A rádio Gazeta AM, 890khz, leva ao ar na terça-feira (11), a partir das 12h20, o 2º programa da Série Memória Palestrina – 100 Anos do Campeão do Século XX, em homenagem ao centenário do Palmeiras, no Disparada no Esporte, comandado pela jornalista Regiane Ritter.

No programa, Renata Camara conta o ingresso do Palestra nos campeonatos oficiais, a compra do Parque Antártica e o título de Campeão Paulista de 1920!

Não perca! Ouça através do site http://www.gazetaam.com/

JUVENTUS EMPATA EM CASA

O Juventus não passou de um empate sem gols contra o São José dos Campos, na manhã de domingo (9), no estádio Conde Rodolfo Crespi, na Mooca, pela terceira rodada do Campeonato Paulista da Série A-3.

Sob um calor absurdo, a equipe da Mooca teve um gol anulado logo no início da partida e apresentou uma disposição maior em relação a última partida. O setor de criação e a vulnerabilidade defensiva dos seus laterais, será um desafio a ser corrigido pelo técnico Serginho.

A incomoda sina de não vencer na Rua Javari em jogos de Campeonato Paulista está prestes a completar um ano. O último resultado positivo em casa foi diante da Santacruzense em 13 de fevereiro de 2013, quando venceu por 3 a 1. De lá para cá, foram sete partidas, obtendo dois empates e cinco derrotas.

O público presente foi de 1.203 pagantes.

O Moleque Travesso atuou com a seguinte formação: André Dias (G), Danilo (William), Maurício Carvalho, Leonardo, Ricardo (Cássio), Fernando Rossi, Diego Maranhão, Fernandinho, Dudu Mineiro (Renatinho), Jhonatan, Sassá. Técnico: Serginho.

O Juventus ocupa a 11º colocação com 4 pontos e enfrenta na próxima rodada o Independente de Limeira, na quarta-feira (12), às 20h, fora de casa.

PALMEIRAS SEGUE INVICTO

O Verdão se manteve invicto e na liderança de seu Grupo no Campeonato Paulista da Série A-1, ao empatar pelo placar de 1 a 1 contra o Audax, na tarde de domingo (9), no estádio do Pacaembu. Agora, são 19 pontos ganhos, em sete partidas, com seis vitórias e um empate.

Com um primeiro tempo de amplo domínio, o Palmeiras pecou nas finalizações e o placar passou em branco. No início do segundo tempo, após uma bobeira geral do sistema defensivo alviverde, o adversário fez 1 a 0. O gol sofrido demonstra toda a fragilidade do lado direito palmeirense, e um novo zagueiro e outro lateral-direito deveriam ser analisados com carinho pela direção do clube para que tenhamos uma caminhada mais equilibrada na competição.

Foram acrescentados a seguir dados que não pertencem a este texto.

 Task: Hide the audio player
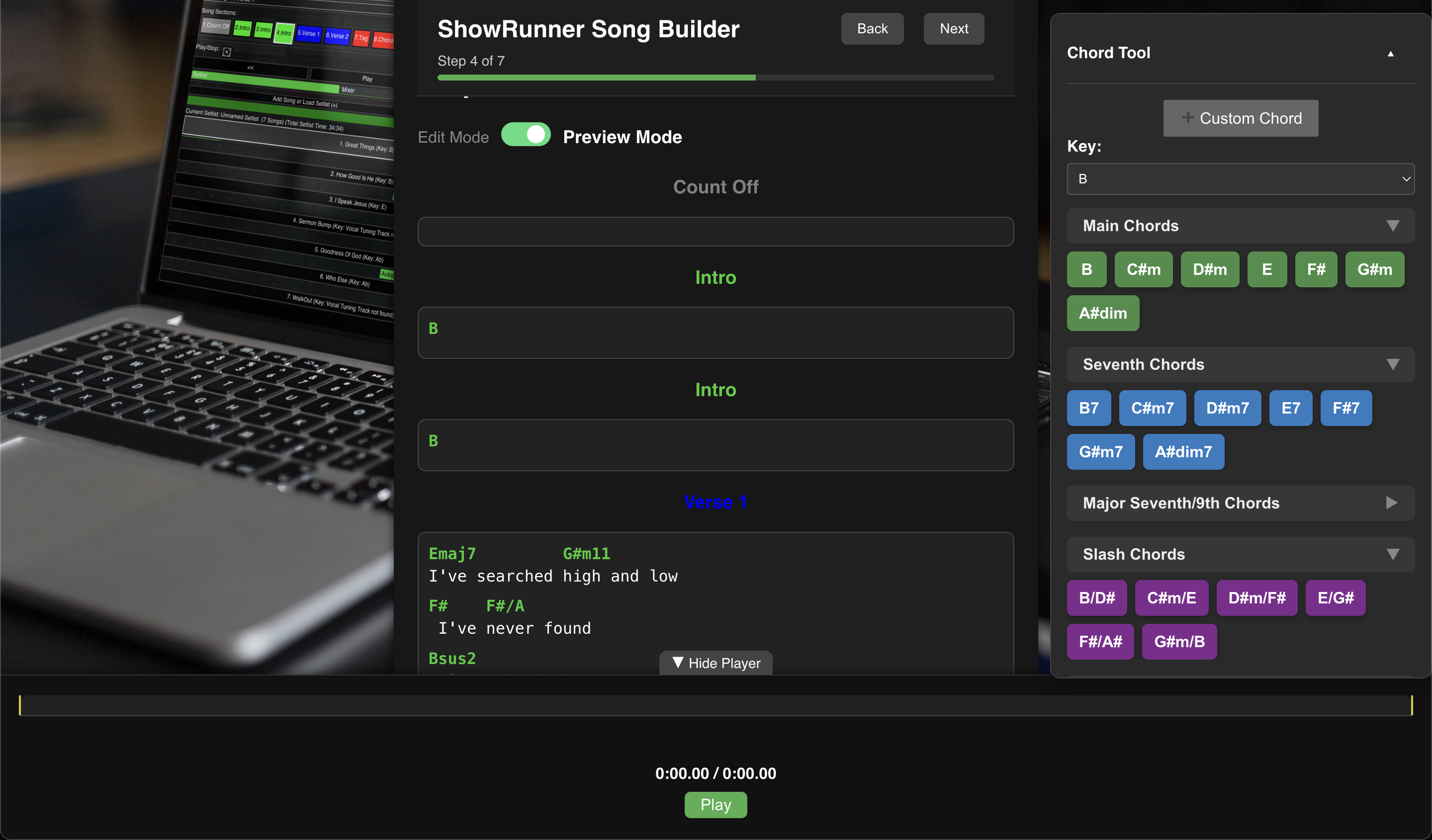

Após o gol, o time do Audax dominou a posse de bola, controlando o meio de campo. O gol de empate só saiu após jogada de bola parada, onde Mendieta aproveitou a sobra e balançou as redes. O Palmeiras poderia ter virado o jogo, mas Alan Kardec desperdiçou uma penalidade máxima logo na sequência do gol de empate.

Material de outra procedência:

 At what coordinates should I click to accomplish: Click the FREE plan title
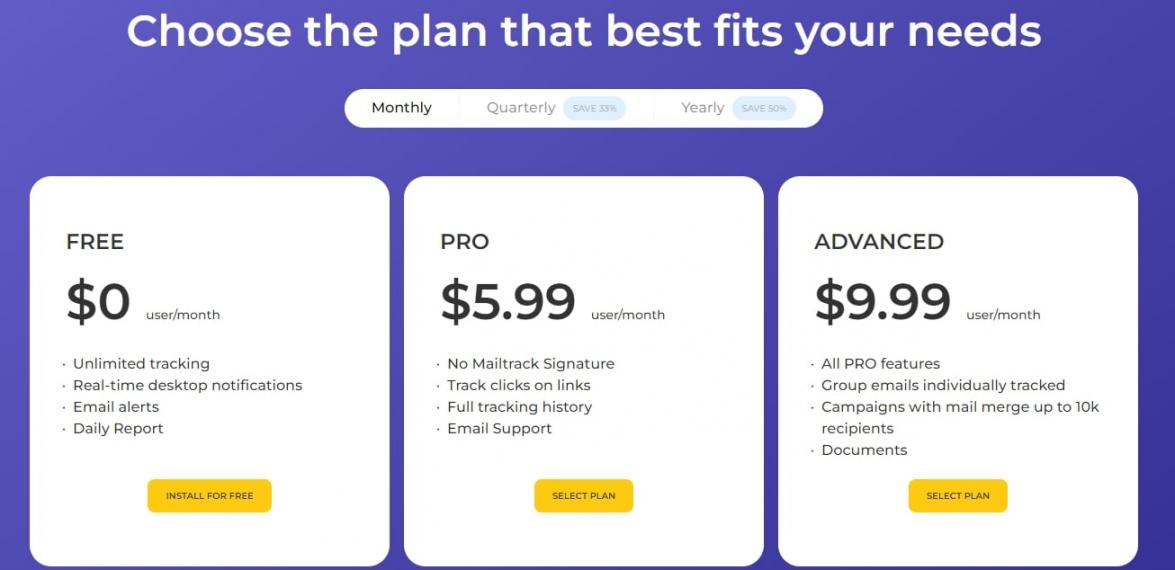(x=95, y=242)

Vale registrar algumas impressões. O pênalti não marcado pelo árbitro da partida no início do jogo a favor do Palmeiras foi um absurdo! Poderia ter mudado a história do jogo. O goleiro do Audax fez a melhor partida da sua vida. Pegou de tudo. E o treinador do adversário, Fernando Diniz, engoliu Gilson Kleina com um sistema de jogo bem interessante e dinâmico, a ponto de Francis (aquele mesmo), ter atuado como líbero e ter feito uma grande partida.

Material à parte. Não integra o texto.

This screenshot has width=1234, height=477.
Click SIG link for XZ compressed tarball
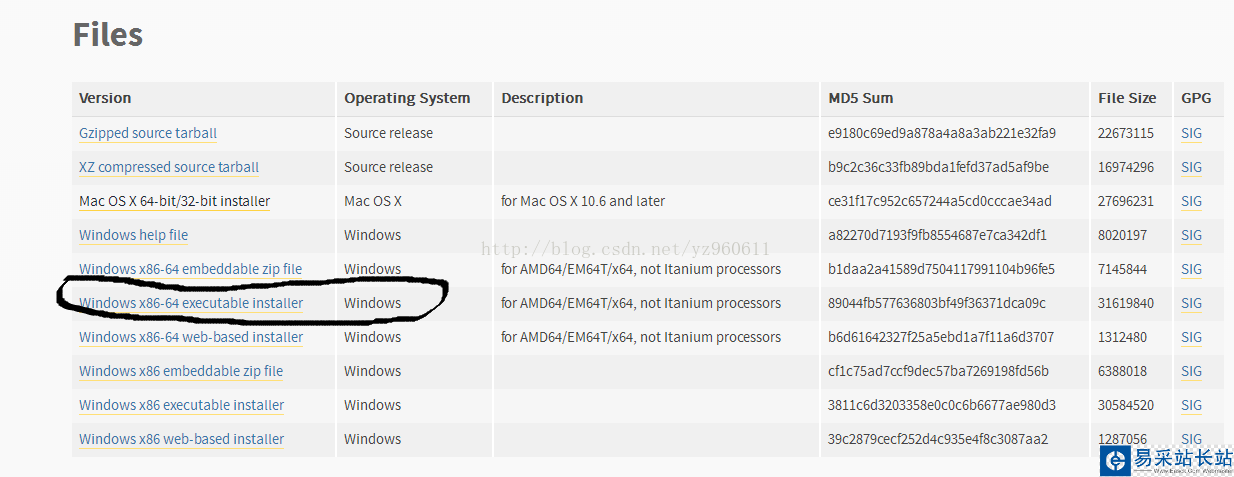coord(1191,167)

O Palmeiras jogou com: Fernando Prass (G), Wendel, Lúcio, Wellington, William Matheus, Marcelo Oliveira, Wesley (Mendieta), Valdivia, Mazinho (Marquinhos Gabriel), Leandro (Diogo), Alan Kardec. Técnico: Gilson Kleina.

No domingo (16), às 16h, no Pacaembu, o Verdão faz o Derby Paulista contra o Corinthians.